Selected extract
★ ★ ★ ★
You may notice that the implementation of EnumerableExt.Fold can blow up the stack in C# (because of a lack of tail-call optimisation). So a better way of implementing the Fold function is to do so imperatively:
public static S Fold<S, T>(this IEnumerable<T> self, S state, Func<S, T, S> folder)
{
foreach(var x in self)
{
state = folder(state, x);
}
return state;
}
There is a dual to Fold known as FoldBack (sometimes they're called 'fold left' and 'fold right'). FoldBack essentially aggregates from the tail of the list to the head, where Fold is from the head to the tail.
public static S FoldBack<S, T>(this IEnumerable<T> self, S state, Func<S, T, S> folder)
{
foreach(var x in self.Reverse()) // Note the Reverse()
{
state = folder(state, x);
}
return state;
}
Fold is so flexible, for example you could implement Count for an enumerable in terms of fold like so:
int Count<T>(this IEnumerable<T> self) =>
self.Fold(0, (state, item) => state + 1);
Or Sum like so:
int Sum<int>(this IEnumerable<int> self) =>
self.Fold(0, (state, item) => state + item);
Or most of the IEnumerable API!
★ ★ ★ ★
Information supplied

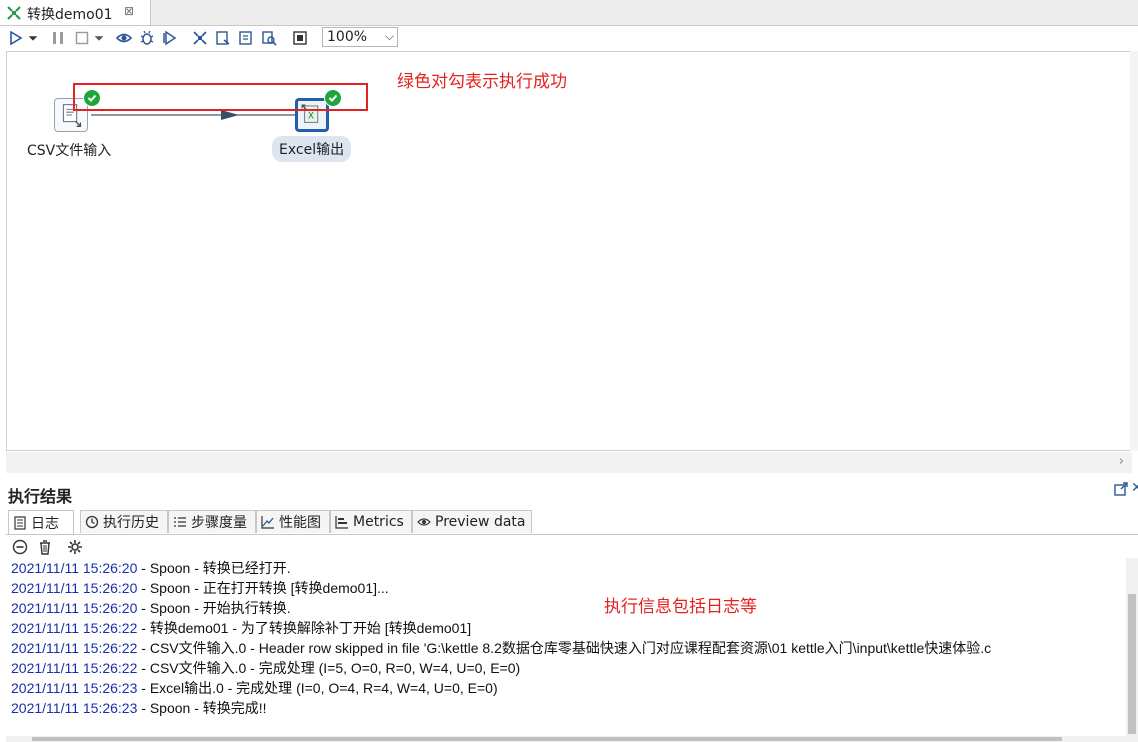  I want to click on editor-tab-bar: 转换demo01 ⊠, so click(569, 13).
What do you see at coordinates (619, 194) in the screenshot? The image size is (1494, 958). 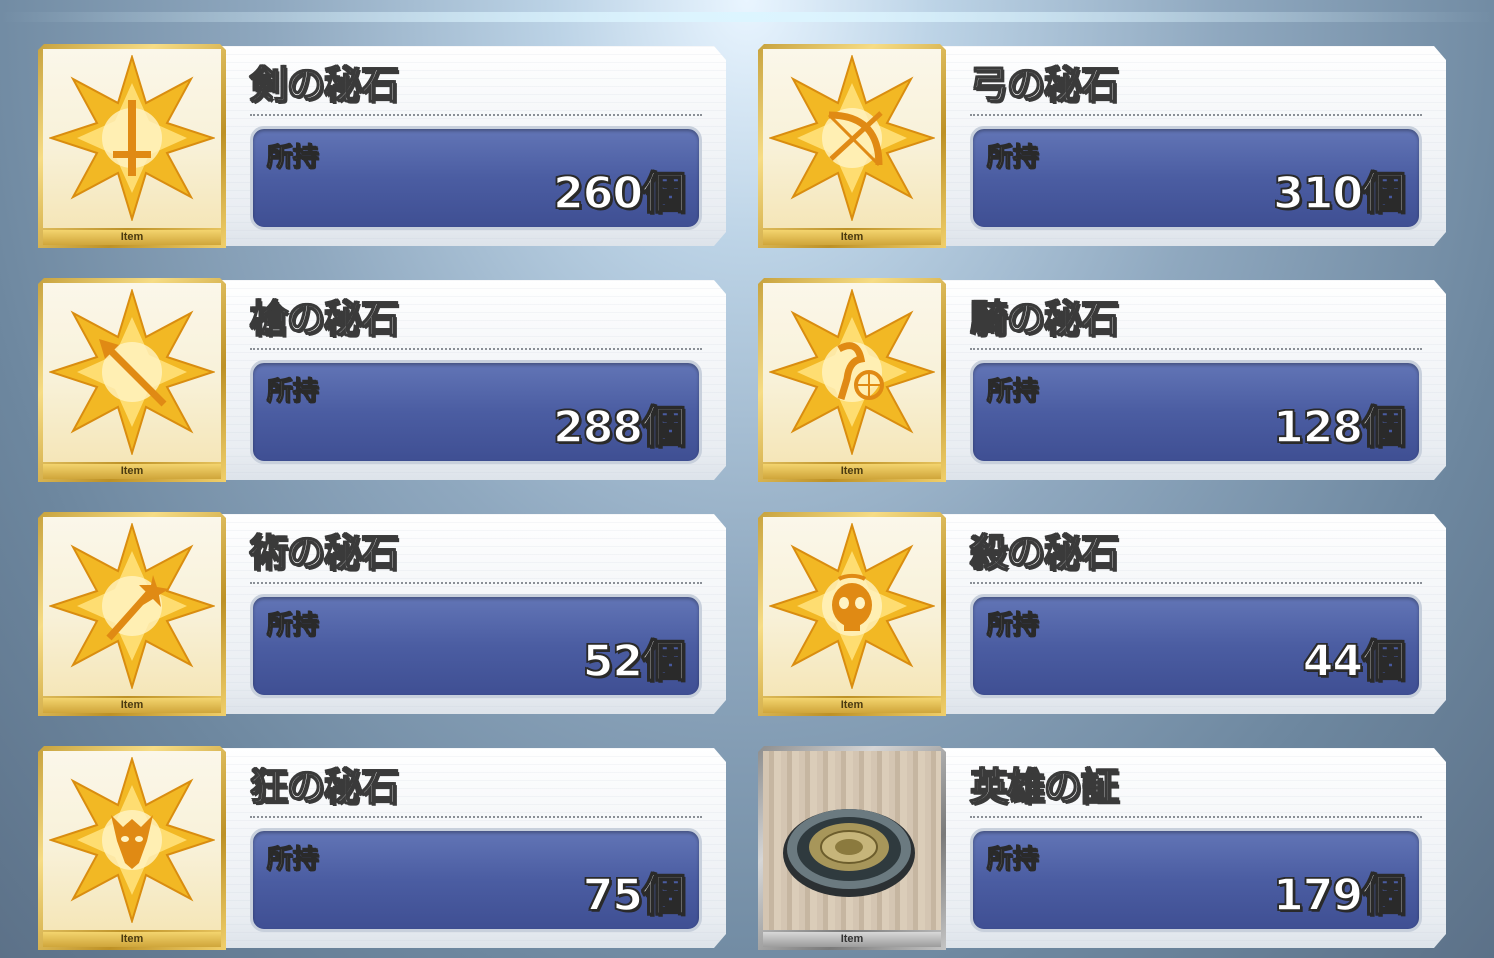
★ ★ ★ ★
Exercise A
In the Fold and FoldBack text, in which direction does FoldBack aggregate over a list?
Exercise B
Output everything in the Fold and FoldBack text from "You may notice" down to "to the tail.".

Worked solution A
From the tail of the list to the head.

Worked solution B
You may notice that the implementation of EnumerableExt.Fold can blow up the stack in C# (because of a lack of tail-call optimisation). So a better way of implementing the Fold function is to do so imperatively:
public static S Fold<S, T>(this IEnumerable<T> self, S state, Func<S, T, S> folder)
{
foreach(var x in self)
{
state = folder(state, x);
}
return state;
}
There is a dual to Fold known as FoldBack (sometimes they're called 'fold left' and 'fold right'). FoldBack essentially aggregates from the tail of the list to the head, where Fold is from the head to the tail.